Calendar
Events Calendar
46th Annual Susman Graduate Student Conference
Friday, April 05, 2024, 08:00am - 04:30pm
Please RSVP and register for the conference at this link.
SCHEDULE OF EVENTS:
8:00-8:45 AM
Breakfast and Registration
Academic Building West, 6th Floor
9:00-10:00 AM
Session 1: History of Medicine
Panel 1: Medicine and Mobility| Room 6050
Commentator: Dr. Tara Malanga
“A Permanent Solution: Filipino Nurses and the U.S. Immigration Nursing Relief Act of 1989”
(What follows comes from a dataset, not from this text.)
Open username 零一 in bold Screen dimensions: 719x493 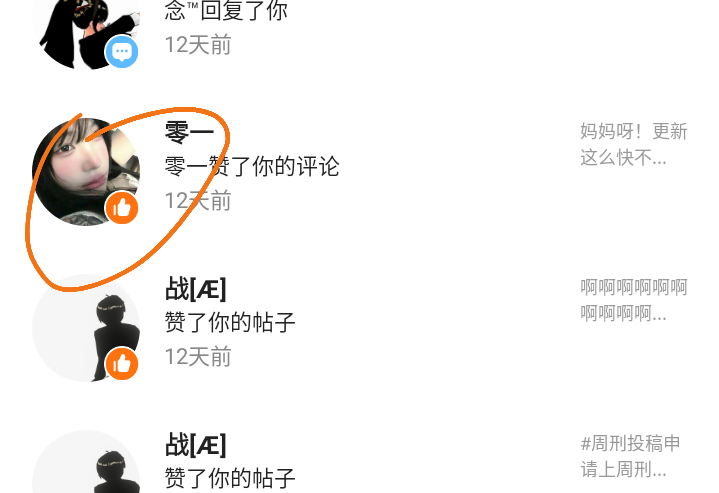189,133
Andre Rosario, University of Pennsylvania
“Holding Ground: Ghanian Women’s Resilience in Preserving Traditional Healing through the Colonial Era, 1920s-1930s”
Emmanuel Ennin, Princeton University
Panel 2: History of Reproduction | Room 6051
Commentator: Dr. Margaret Marsh
“Cognitive Consequences of Childbearing: Understanding Aging, Cognition, and Health in Malawi”
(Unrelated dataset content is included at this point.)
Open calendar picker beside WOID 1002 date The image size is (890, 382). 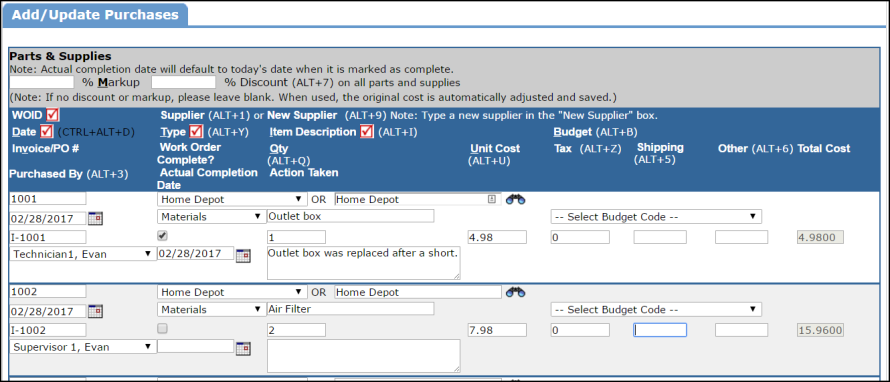point(95,311)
Adriana Scanteianu, University of Pennsylvania
10:00-10:15 AM
Break
10:15-11:00 AM
Session 2, Panel 3: Title TBD | Room 6051
Commentator: Dr. Richard Grippaldi
“Khadi: A Weft and Warp of Political Fashionability and Urban Intellectualism?”
Namrata Jain, Tufts University
“Conquest and the Market: Military: Land Scrip and Colonial War in the United States in the 19th Century”
Kevin Rogan, Rutgers University
“The Gateway City: Frances McIntosh and the Dangers of the Liminal in 19th Century St. Louis”
Cecilia Wright, Columbia University
11:15 AM-12:00 PM
Lunch
12:00-1:00 PM
Session 3, Panel 4: Title TBD | Room 6051
Commentator: Dr. Kathleen Lopez
“Baskets and Slam Dunks: The Diplomatic Sporting Dispute between Taiwan and China in Colombia, 1970-1980”
Laura De Moya-Guerra, Rutgers University
“Cross-Border Solidarity: Mexican Women Teaching Americans to Take Back Control of Their Reproductive Lives”
Amaranta Martinez, City University of New York
1:00-1:15 PM
Break
1:15-2:30
Session 4, Panel 6: Black Transitory Spaces |Room 6051
Commentator: Dr. Marisa Fuentes
“‘One Needle and a Leetle Bit o’Thread:’ Black Women, Children Refugees, and Sewing during the Civil War”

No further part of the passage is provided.